__Description of the task__:
Swap "Bluetooth" for "Wi-Fi" in the part of the material that opens with the line containing "You are a computer-use agent. Viewport: 654px" and closes with the line containing "[x=1290, y=865]", leaving everything else unchanged. Return only those lines.

────────

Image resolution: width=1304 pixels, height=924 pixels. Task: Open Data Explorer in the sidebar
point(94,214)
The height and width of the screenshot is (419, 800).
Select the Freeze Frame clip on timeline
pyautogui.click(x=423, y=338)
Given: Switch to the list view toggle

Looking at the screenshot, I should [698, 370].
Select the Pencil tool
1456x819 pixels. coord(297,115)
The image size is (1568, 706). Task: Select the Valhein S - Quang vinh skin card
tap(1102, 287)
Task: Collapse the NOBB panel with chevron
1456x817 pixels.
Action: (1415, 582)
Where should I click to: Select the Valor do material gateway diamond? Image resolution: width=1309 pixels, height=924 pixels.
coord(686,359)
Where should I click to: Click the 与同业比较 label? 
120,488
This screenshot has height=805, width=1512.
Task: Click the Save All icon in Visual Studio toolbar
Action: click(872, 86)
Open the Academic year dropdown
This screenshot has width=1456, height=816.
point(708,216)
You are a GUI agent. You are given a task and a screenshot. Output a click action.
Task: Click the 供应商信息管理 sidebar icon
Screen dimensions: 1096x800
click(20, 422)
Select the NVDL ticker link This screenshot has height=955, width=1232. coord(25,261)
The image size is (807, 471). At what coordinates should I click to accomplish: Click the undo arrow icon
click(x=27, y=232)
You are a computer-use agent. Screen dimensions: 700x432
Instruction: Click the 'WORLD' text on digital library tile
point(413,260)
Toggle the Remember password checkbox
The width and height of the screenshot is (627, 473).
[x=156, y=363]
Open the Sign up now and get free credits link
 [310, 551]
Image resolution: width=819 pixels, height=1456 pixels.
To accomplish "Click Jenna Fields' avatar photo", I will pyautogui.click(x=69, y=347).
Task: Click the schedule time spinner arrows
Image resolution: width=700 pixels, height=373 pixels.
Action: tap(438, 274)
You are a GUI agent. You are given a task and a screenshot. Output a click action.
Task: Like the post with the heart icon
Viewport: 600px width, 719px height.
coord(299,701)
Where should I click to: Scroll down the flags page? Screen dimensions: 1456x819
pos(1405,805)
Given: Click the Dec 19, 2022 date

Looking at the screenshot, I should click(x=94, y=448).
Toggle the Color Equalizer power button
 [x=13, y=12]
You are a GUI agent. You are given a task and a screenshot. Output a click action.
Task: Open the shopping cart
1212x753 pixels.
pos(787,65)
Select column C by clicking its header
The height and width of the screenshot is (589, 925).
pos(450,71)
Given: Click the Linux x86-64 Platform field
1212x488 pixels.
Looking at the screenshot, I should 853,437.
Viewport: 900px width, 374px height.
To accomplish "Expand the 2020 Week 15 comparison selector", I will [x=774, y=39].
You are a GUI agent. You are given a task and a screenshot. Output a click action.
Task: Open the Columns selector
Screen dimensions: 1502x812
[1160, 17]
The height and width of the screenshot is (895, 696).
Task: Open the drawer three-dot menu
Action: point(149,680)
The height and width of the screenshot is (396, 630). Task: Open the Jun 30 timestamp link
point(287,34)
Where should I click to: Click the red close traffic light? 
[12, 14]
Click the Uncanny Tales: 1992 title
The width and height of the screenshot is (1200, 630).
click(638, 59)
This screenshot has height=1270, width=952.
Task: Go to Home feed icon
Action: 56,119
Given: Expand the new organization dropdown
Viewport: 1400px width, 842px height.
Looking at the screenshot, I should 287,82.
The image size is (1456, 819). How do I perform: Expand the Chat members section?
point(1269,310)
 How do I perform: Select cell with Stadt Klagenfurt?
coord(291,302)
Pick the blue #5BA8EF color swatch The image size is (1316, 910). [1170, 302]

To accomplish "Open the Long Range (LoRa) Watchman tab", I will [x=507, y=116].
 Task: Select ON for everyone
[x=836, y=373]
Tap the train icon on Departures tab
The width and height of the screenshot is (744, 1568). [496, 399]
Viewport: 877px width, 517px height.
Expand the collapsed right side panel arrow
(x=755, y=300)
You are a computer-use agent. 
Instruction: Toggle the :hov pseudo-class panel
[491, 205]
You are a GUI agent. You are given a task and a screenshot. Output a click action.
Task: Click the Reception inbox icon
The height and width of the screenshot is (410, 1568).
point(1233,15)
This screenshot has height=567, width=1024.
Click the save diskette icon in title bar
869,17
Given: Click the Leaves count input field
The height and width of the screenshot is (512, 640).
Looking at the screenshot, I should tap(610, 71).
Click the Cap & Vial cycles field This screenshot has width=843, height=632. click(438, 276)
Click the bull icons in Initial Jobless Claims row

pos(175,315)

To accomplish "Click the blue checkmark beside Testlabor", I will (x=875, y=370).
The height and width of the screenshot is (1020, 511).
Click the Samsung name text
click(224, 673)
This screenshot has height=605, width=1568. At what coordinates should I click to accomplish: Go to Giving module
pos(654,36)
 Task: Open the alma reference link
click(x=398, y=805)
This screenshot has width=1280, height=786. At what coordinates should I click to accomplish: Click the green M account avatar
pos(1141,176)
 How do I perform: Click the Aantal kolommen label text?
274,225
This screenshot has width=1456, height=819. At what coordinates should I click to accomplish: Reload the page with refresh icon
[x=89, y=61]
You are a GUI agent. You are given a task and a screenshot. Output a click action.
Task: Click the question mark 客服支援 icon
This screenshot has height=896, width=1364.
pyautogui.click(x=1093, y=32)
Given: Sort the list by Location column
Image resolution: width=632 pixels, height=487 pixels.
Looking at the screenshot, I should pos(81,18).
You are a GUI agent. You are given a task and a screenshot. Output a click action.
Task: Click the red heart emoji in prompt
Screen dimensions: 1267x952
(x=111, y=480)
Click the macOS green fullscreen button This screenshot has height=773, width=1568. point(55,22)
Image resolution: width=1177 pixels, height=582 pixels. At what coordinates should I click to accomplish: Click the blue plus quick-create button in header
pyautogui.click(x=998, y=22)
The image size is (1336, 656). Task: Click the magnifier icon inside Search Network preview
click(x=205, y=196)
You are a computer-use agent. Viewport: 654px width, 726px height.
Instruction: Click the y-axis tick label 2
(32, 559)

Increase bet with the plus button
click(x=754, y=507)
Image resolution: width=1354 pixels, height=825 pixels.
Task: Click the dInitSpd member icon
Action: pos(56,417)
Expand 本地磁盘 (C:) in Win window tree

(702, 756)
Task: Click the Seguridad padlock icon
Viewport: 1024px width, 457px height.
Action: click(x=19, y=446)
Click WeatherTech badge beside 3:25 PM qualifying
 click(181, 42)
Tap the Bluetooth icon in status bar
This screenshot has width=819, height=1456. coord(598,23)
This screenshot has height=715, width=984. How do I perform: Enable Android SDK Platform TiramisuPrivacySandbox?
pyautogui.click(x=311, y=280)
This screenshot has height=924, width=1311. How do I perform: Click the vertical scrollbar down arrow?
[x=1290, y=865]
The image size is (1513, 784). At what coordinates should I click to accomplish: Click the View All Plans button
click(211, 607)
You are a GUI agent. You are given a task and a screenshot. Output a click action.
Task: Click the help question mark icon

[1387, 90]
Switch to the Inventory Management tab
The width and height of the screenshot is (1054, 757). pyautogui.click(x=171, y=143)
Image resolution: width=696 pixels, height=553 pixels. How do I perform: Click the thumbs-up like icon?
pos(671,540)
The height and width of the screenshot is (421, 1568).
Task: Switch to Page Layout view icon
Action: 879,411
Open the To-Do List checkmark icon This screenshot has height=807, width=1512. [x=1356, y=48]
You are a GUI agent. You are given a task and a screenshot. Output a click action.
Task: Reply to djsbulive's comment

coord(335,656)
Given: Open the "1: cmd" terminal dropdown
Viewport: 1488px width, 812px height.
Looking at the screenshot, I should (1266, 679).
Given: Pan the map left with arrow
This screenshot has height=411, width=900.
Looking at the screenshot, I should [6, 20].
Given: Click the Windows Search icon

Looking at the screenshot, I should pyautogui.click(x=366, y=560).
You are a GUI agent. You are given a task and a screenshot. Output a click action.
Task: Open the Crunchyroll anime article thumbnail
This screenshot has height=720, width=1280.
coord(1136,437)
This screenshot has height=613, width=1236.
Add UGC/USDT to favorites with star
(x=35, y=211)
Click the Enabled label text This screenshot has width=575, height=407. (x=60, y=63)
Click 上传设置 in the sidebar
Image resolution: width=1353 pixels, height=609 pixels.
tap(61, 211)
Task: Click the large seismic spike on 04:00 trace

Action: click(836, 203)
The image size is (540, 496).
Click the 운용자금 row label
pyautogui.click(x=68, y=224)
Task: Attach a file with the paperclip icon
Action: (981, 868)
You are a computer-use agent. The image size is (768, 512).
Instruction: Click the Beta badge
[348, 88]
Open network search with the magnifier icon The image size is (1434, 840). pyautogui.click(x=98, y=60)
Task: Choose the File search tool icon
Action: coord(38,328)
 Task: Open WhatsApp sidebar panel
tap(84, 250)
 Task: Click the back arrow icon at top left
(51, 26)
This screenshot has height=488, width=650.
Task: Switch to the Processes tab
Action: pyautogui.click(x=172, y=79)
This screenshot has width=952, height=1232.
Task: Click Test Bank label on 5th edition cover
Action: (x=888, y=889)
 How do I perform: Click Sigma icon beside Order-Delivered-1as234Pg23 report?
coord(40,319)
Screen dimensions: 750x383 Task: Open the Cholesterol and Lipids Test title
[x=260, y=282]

────────

__Task answer__:
You are a computer-use agent. Viewport: 654px width, 726px height.
Instruction: Click the y-axis tick label 2
(32, 559)

Increase bet with the plus button
click(x=754, y=507)
Image resolution: width=1354 pixels, height=825 pixels.
Task: Click the dInitSpd member icon
Action: pos(56,417)
Expand 本地磁盘 (C:) in Win window tree

(702, 756)
Task: Click the Seguridad padlock icon
Viewport: 1024px width, 457px height.
Action: click(x=19, y=446)
Click WeatherTech badge beside 3:25 PM qualifying
 click(181, 42)
Tap the Wi-Fi icon in status bar
This screenshot has width=819, height=1456. coord(598,23)
This screenshot has height=715, width=984. How do I perform: Enable Android SDK Platform TiramisuPrivacySandbox?
pyautogui.click(x=311, y=280)
This screenshot has height=924, width=1311. How do I perform: Click the vertical scrollbar down arrow?
[x=1290, y=865]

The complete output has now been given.